On appelle les motos-taxis de
Cotonou - capitale du Bénin - les
zemidjans, ce qui signifie « transporte-moi vite », et leurs conducteurs des « trompe-la mort » ! L'un comme l'autre portent d'ailleurs très bien leur nom !
On trouve ces motos absolument partout, il y en a à peu près 30 000 dans la seule ville de Cotonou ! Ce sont de petites 125 d'un autre âge, qui roulent - à toute allure - à l'essence frelatée vendue au marché noir sur les bords des routes ! Les chauffeurs conduisent n'importe comment, ne respectent aucun code de la route et bien entendu aucune limitation de vitesse, les accidents sont très fréquents... On ne peut d'ailleurs que voir sa vie défiler devant soi et prier - que l'on soit croyant ou non - tant on est sûr que l'on va y rester !!

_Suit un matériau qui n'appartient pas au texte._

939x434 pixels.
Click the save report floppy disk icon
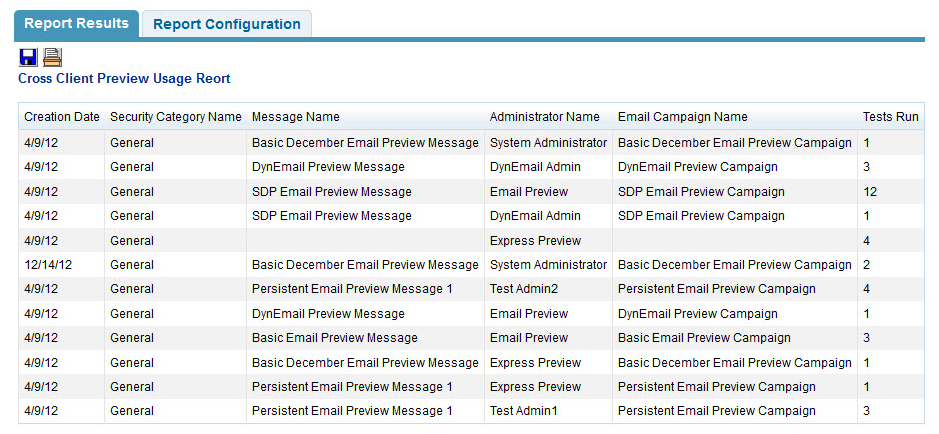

L'inconvénient des motos, c'est que l'on ne peut y monter qu'à deux, chauffeur compris... Qu'à cela ne tienne, on croise des
zemidjans chevauchés par quatre personnes, sans casque évidement, enfants, bébés et vieux compris !
Malgré les risques insensés qu'elle comporte, l'expédition est amusante et c'est un moyen de transport économique - mais il faut négocier le prix avant la course -, qui permet de palier à l'inexistence des bus, et de braver les embouteillages de Cotonou.
Les
zemidjans sont régulièrement menacés d'interdictions, ou au moins de réglementations car ils contribuent à la pollution de l'environnement, et sont impliqués dans de nombreux accidents. Mais le fait qu'ils pallient à l'inexistence des services publics, qu'ils soient quasiment indispensables pour circuler dans la ville et qu'ils fassent vivre de nombreuses familles les protègent pour l'instant.